The federal agency announced Wednesday that it has sued its makers Stoner catsan animated web series about “a woman who uses medical marijuana to alleviate her early Alzheimer’s symptoms and her beautiful cat family,” according to the website, for raising about $8 million by selling more than 10,000 NFTs for about $800 per piece.
The SEC alleges that this sale, which sold out in about 35 minutes, was essentially an unregistered securities offering as the show’s creators and producers, specifically actress Mila Kunis, allegedly led NFT purchasers to believe that their investing in a Stoner Cats NFT would lead to a profitable resale through a secondary market.
The web series featured a who’s who of Hollywood, with Ashton Kutcher, Chris Rock, Jane Fonda, Michael Buble and Ethereum founder Vitalik Buterin as cast members, according to the show’s website.
Sound Ventures, an Ashton Kutcher-led venture capital firm whose team members were listed as members of the project, did not immediately respond to a request for comment from Fortune. Maaria Bajwa, director of Sound Ventures and member of the Stoner Cats staff, did not immediately respond to a request for comment on LinkedIn.

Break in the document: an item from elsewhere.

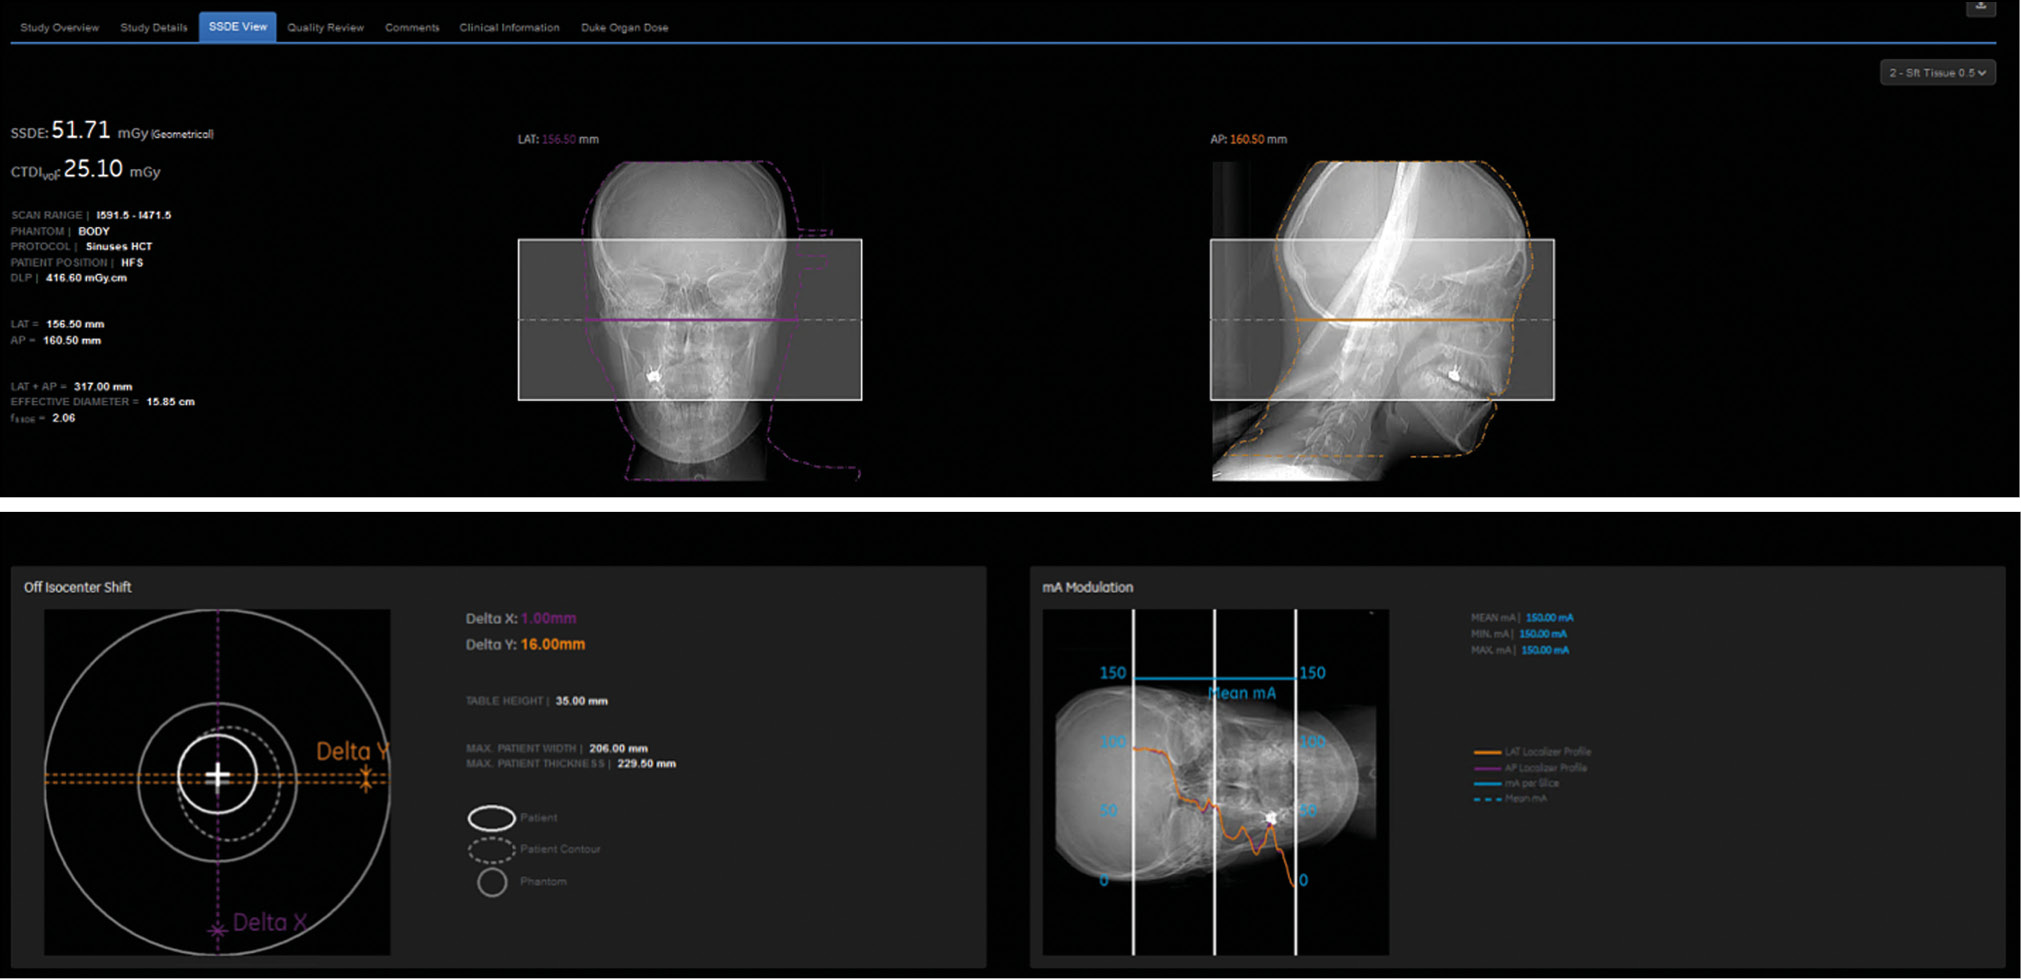Click the download icon at top right

1980,7
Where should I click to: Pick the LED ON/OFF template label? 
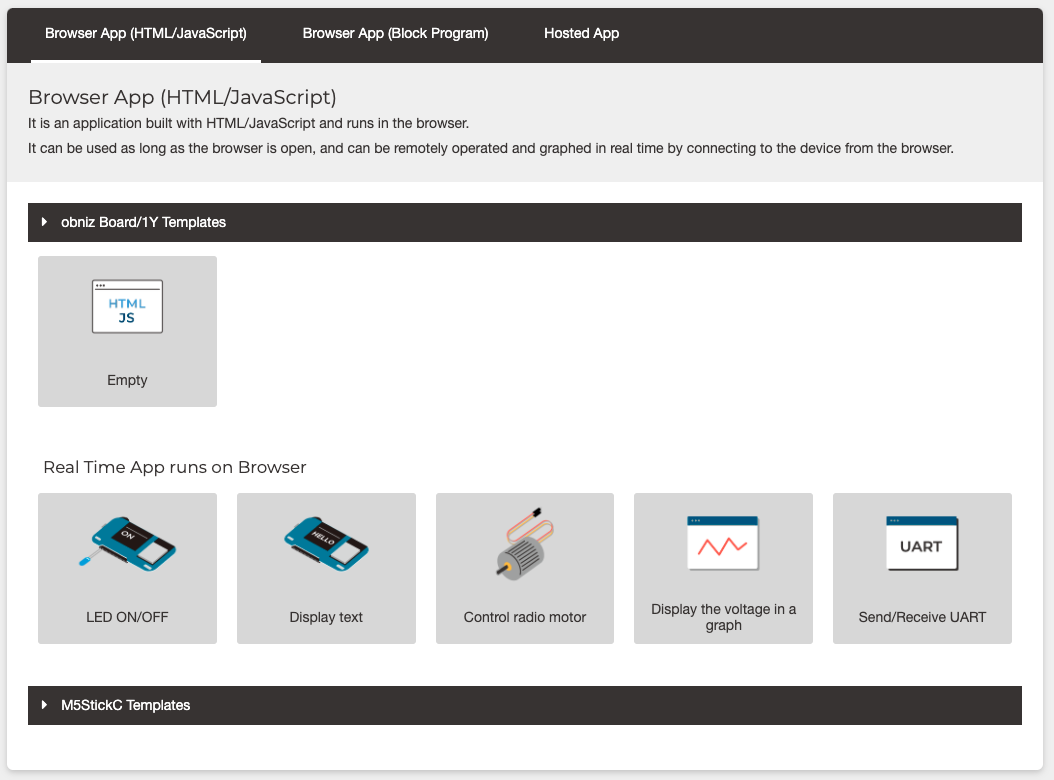(x=127, y=617)
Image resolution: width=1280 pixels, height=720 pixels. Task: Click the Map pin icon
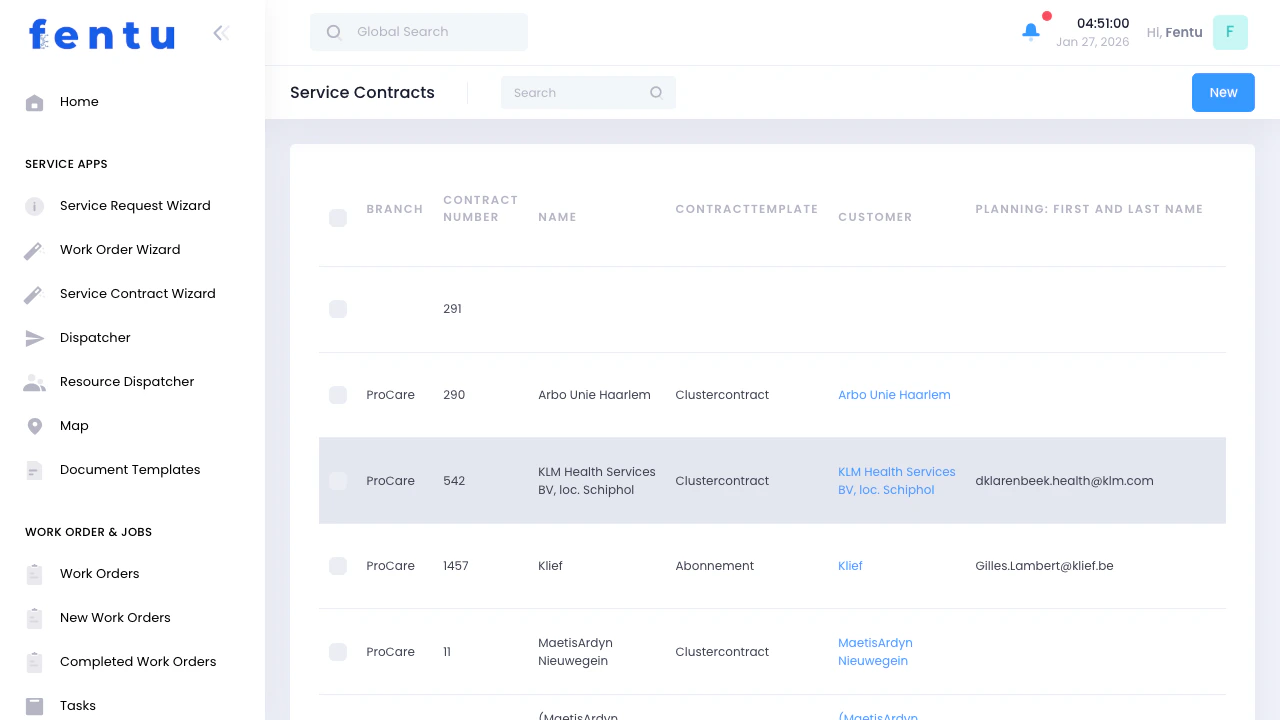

Stoner Cats 2 LLC, the legal entity behind the NFT sale, agreed to a cease and desist order from the SEC and a $1 million fine, according to a statement from the agency.
“Regardless of whether your offering involves beavers, chinchillas, or animal-based NFTs, under federal securities laws, it is the economic reality of the offering – not the labels you put on it or the underlying objects – that determines what constitutes an investment is. contract and therefore a security,” Gurbir S. Grewal, director of the SEC’s Division of Enforcement, said in the statement.
The enforcement against Stoner Cats follows a year of accelerated SEC lawsuits against crypto founders, exchanges and now NFT projects.
After indicting a string of well-known crypto personalities towards the beginning of the year, including Do Kwon, founder of the so-called stablecoin TerraUSD, and Justin Sun, founder of TRON, the SEC took aim at some of the biggest companies in crypto, the most of them, especially the Binance and Coinbase exchanges.
In late August, the SEC then turned its sights on NFTs, accusing Los Angeles-based entertainment company Impact Theory of raising about $30 million through NFT sales, which the agency said was an unregistered securities offering.
In the most recent lawsuit against Stoner Cats, the agency brought a similar case, but two commissioners – Hester Pierce and Mark Uyeda – disagreed in a statement: “If we were to apply the securities laws to physical collectibles in the same way that If we apply them to NFTs, artists’ creativity would languish in the shadow of legal ambiguity.”